[Collected data]
* * *

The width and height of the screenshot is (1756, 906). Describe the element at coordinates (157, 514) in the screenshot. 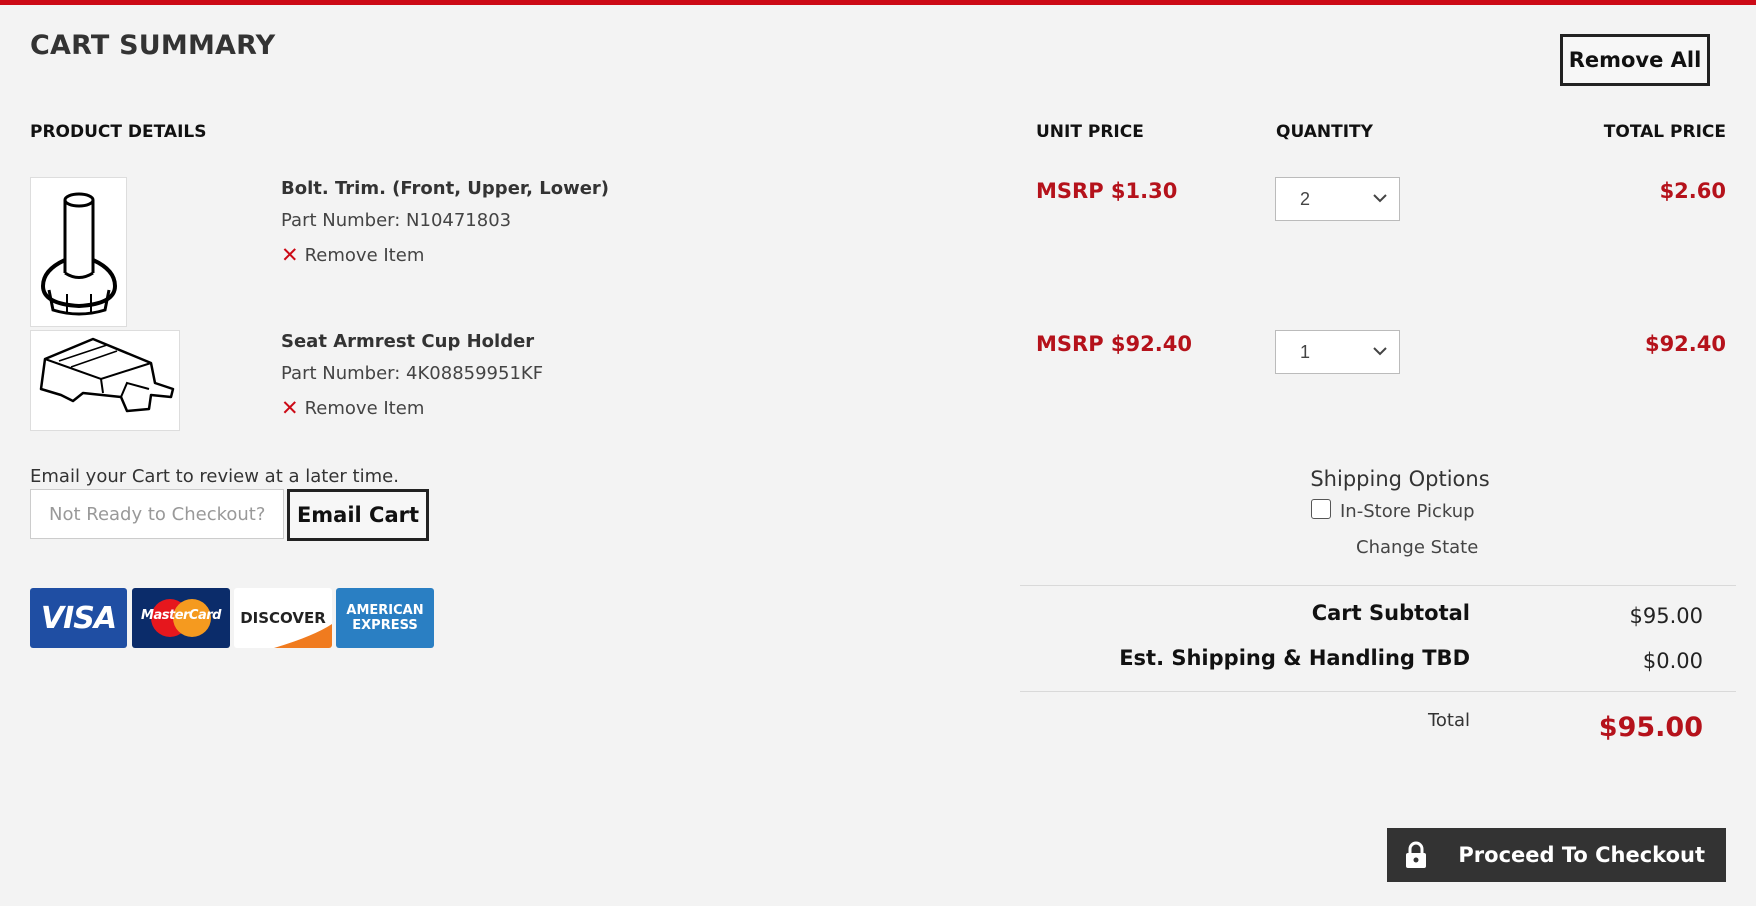

I see `email-cart-input: Not Ready to Checkout?` at that location.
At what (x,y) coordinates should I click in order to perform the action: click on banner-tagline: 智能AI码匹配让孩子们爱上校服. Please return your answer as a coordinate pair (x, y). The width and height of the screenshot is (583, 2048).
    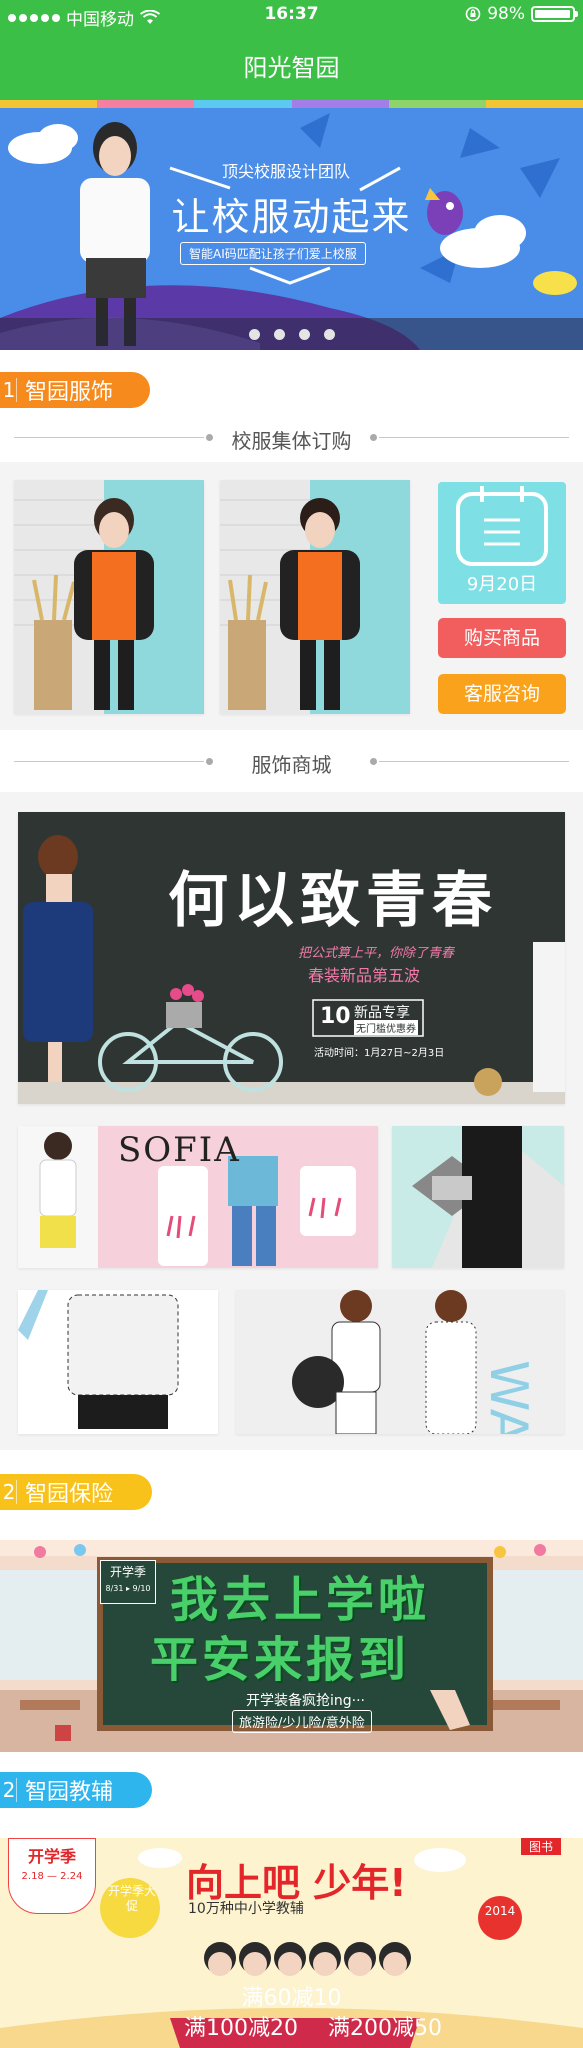
    Looking at the image, I should click on (273, 254).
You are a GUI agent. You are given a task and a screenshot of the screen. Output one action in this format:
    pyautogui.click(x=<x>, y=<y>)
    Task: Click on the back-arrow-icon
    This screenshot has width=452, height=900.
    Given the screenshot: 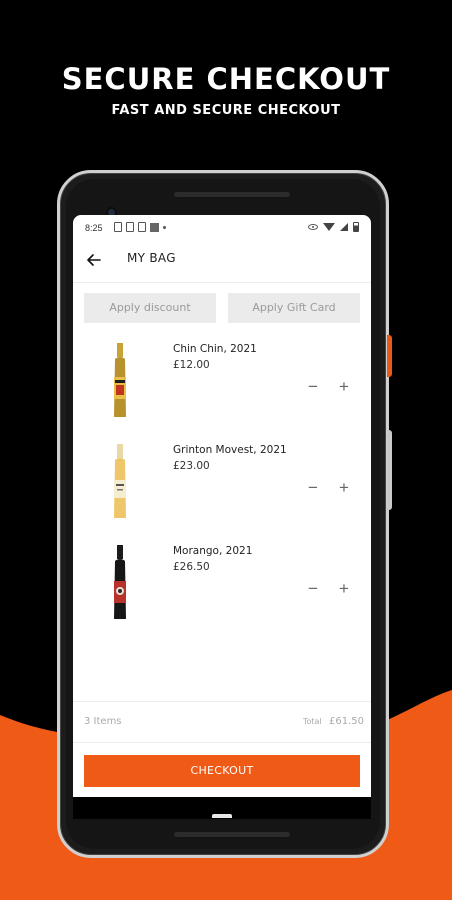 What is the action you would take?
    pyautogui.click(x=94, y=260)
    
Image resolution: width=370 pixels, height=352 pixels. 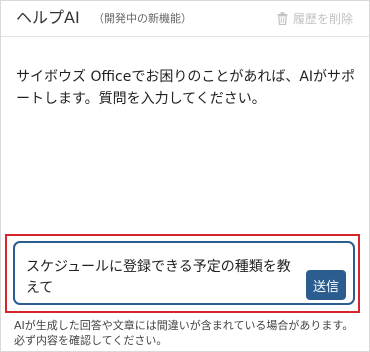 What do you see at coordinates (282, 18) in the screenshot?
I see `trash-icon` at bounding box center [282, 18].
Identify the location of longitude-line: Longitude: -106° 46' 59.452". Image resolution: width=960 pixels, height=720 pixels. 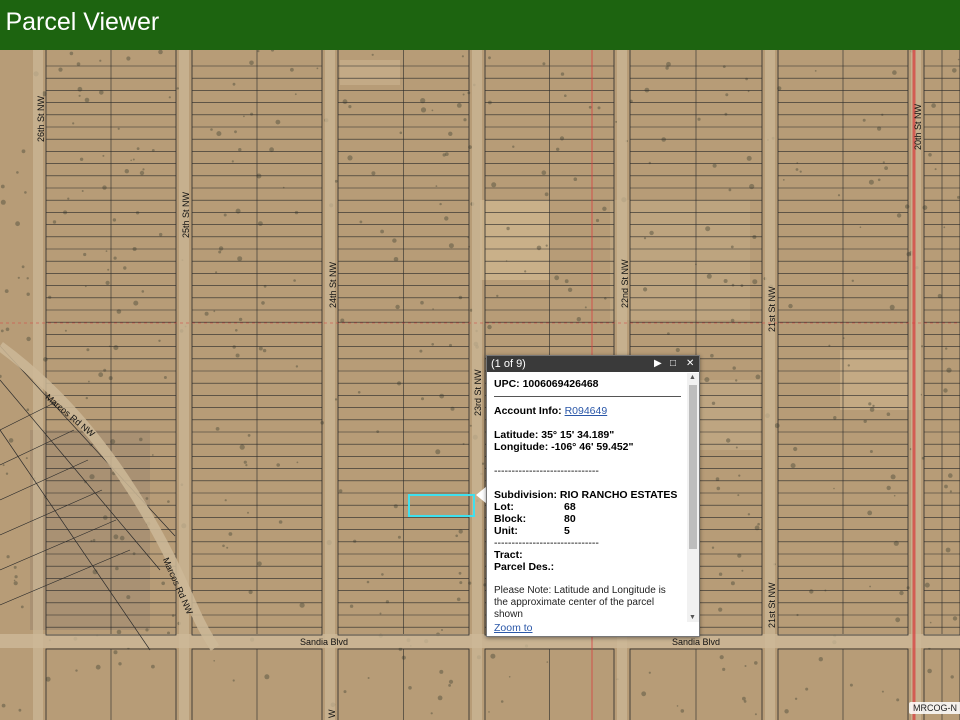
(588, 447).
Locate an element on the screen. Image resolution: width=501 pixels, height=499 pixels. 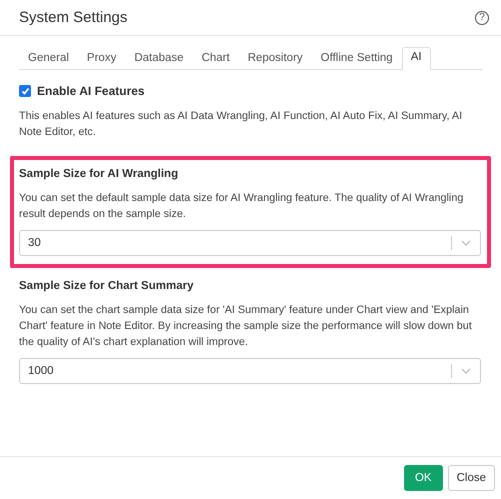
tab: Offline Setting is located at coordinates (357, 59).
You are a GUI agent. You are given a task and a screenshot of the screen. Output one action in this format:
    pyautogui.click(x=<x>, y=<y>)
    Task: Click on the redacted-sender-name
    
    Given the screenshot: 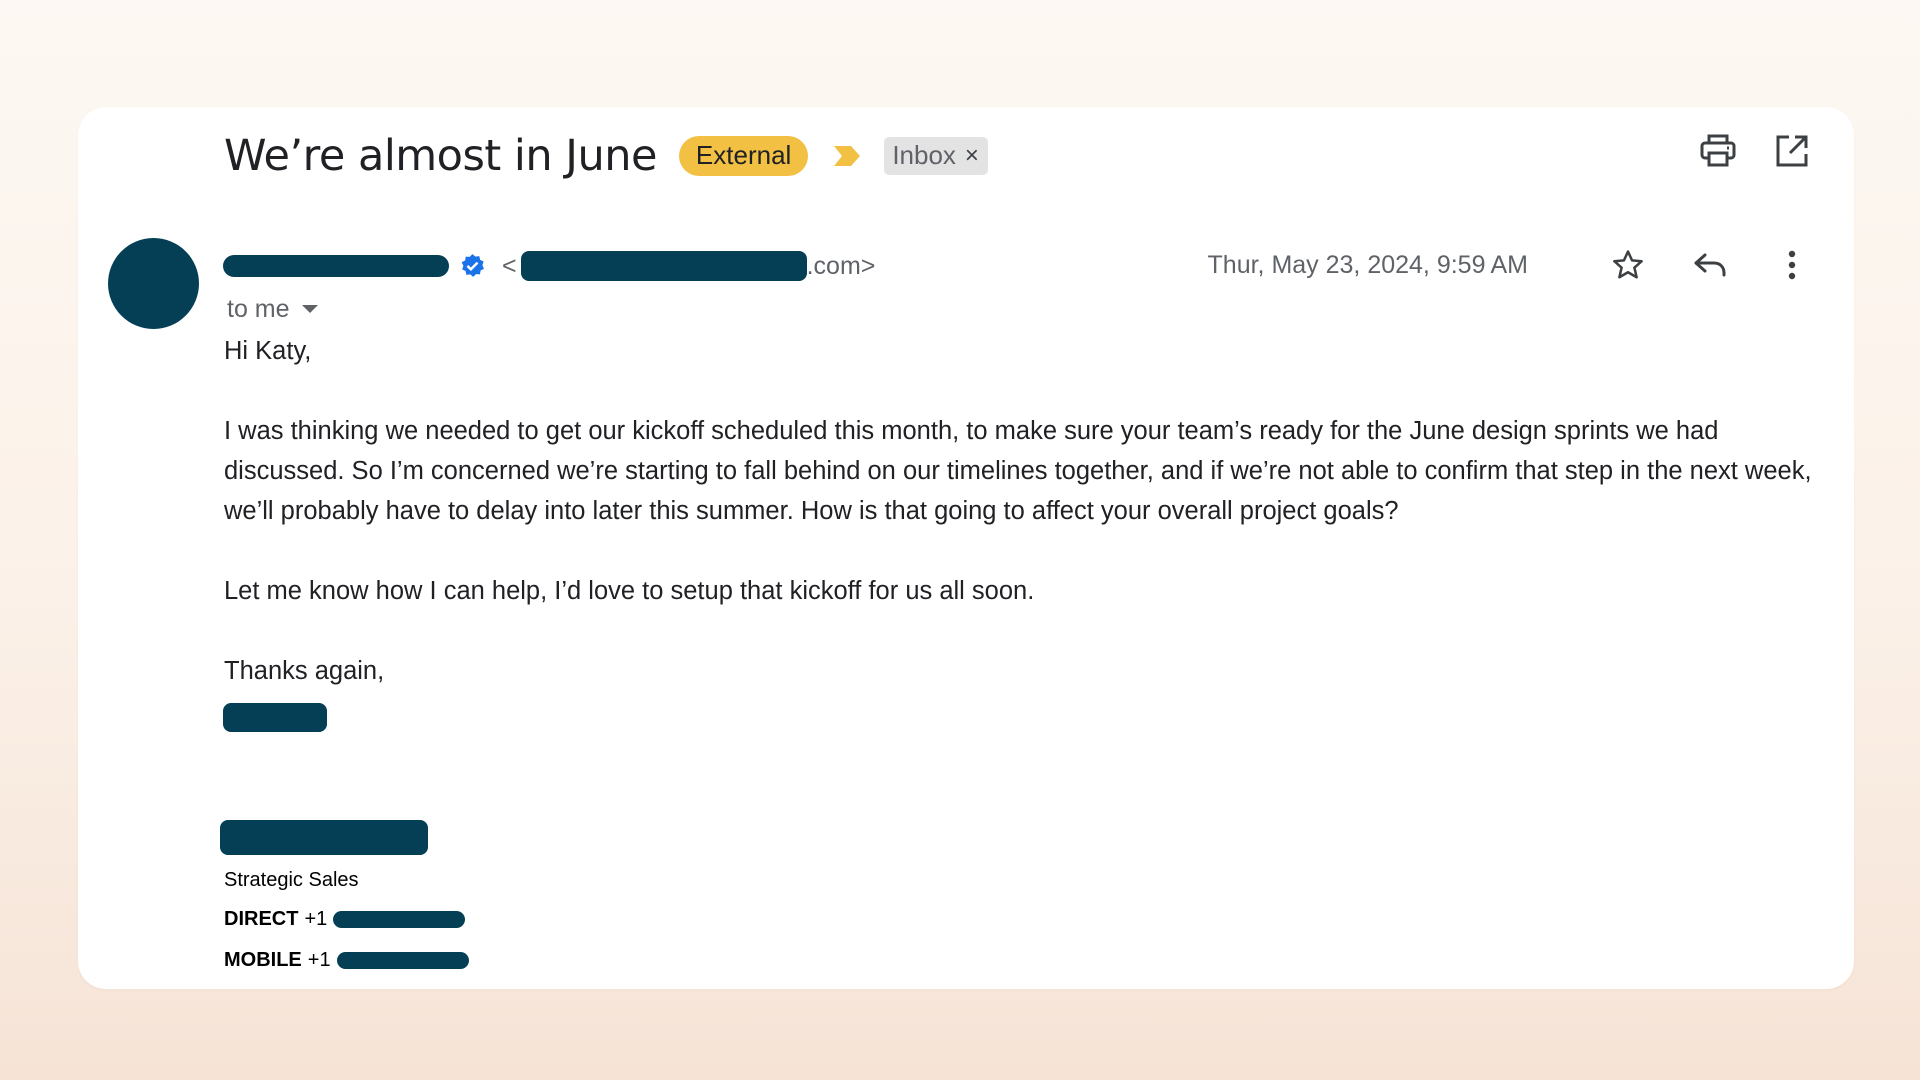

* * *

=== WORK TO BE COMPLETED ===
Can you arrange everything in the listing from its first line down to and including the line containing "at that location." as a JSON list of strings, one string per line, with blank lines skipped and the pictures left out?

=== TASK SOLUTION ===
[
  "The width and height of the screenshot is (1756, 906). Describe the element at coordinates (157, 514) in the screenshot. ",
  "I see `email-cart-input: Not Ready to Checkout?` at that location."
]